SHORT EXERCISE: Copy the entries verbatim, starting at the line containing "冀ICP备2022021598号-1 (88, 1015)" and ending with the last line of the entries, inclusive of both.
——————————
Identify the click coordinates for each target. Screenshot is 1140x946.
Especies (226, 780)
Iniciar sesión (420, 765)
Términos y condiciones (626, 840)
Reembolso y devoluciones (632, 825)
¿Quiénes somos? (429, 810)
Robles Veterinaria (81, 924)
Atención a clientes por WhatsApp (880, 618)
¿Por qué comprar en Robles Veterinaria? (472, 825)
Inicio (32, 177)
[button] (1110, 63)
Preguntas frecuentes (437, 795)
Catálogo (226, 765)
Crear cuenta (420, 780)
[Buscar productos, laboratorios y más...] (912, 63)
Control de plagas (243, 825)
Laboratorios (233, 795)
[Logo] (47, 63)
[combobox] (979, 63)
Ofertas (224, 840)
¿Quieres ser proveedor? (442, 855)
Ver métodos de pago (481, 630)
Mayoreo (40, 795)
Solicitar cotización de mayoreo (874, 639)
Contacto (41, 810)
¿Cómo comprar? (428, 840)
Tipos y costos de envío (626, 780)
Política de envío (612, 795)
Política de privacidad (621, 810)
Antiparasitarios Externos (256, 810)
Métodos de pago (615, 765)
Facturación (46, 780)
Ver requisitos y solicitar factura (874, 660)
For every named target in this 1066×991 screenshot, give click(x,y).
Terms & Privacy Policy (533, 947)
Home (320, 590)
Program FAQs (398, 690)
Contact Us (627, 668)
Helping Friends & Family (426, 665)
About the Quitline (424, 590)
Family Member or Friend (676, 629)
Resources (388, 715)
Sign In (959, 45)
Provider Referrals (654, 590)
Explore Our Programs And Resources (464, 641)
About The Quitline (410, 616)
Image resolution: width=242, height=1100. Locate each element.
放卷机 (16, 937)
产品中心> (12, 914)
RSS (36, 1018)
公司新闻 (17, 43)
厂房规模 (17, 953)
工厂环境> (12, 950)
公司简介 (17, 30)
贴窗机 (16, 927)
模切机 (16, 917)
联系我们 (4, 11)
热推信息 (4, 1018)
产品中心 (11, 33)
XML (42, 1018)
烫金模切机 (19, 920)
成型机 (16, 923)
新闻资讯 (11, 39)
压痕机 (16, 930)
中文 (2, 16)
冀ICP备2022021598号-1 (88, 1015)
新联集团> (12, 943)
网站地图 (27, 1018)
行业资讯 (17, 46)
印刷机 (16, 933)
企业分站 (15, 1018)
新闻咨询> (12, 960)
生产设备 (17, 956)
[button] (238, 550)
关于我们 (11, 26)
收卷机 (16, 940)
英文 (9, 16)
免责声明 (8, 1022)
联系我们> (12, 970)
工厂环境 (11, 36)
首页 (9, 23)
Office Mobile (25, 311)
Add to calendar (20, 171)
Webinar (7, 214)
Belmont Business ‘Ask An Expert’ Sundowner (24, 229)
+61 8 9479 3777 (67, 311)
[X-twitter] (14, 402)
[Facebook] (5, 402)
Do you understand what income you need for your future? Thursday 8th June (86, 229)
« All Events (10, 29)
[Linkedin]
——————————
SOLUTION FOR THIS TASK:
冀ICP备2022021598号-1 (88, 1015)
新联集团> (12, 943)
网站地图 (27, 1018)
行业资讯 (17, 46)
印刷机 (16, 933)
企业分站 (15, 1018)
新闻咨询> (12, 960)
生产设备 (17, 956)
[button] (238, 550)
关于我们 (11, 26)
收卷机 (16, 940)
英文 (9, 16)
免责声明 (8, 1022)
联系我们> (12, 970)
工厂环境 (11, 36)
首页 (9, 23)
Office Mobile (25, 311)
Add to calendar (20, 171)
Webinar (7, 214)
Belmont Business ‘Ask An Expert’ Sundowner (24, 229)
+61 8 9479 3777 (67, 311)
[X-twitter] (14, 402)
[Facebook] (5, 402)
Do you understand what income you need for your future? Thursday 8th June (86, 229)
« All Events (10, 29)
[Linkedin]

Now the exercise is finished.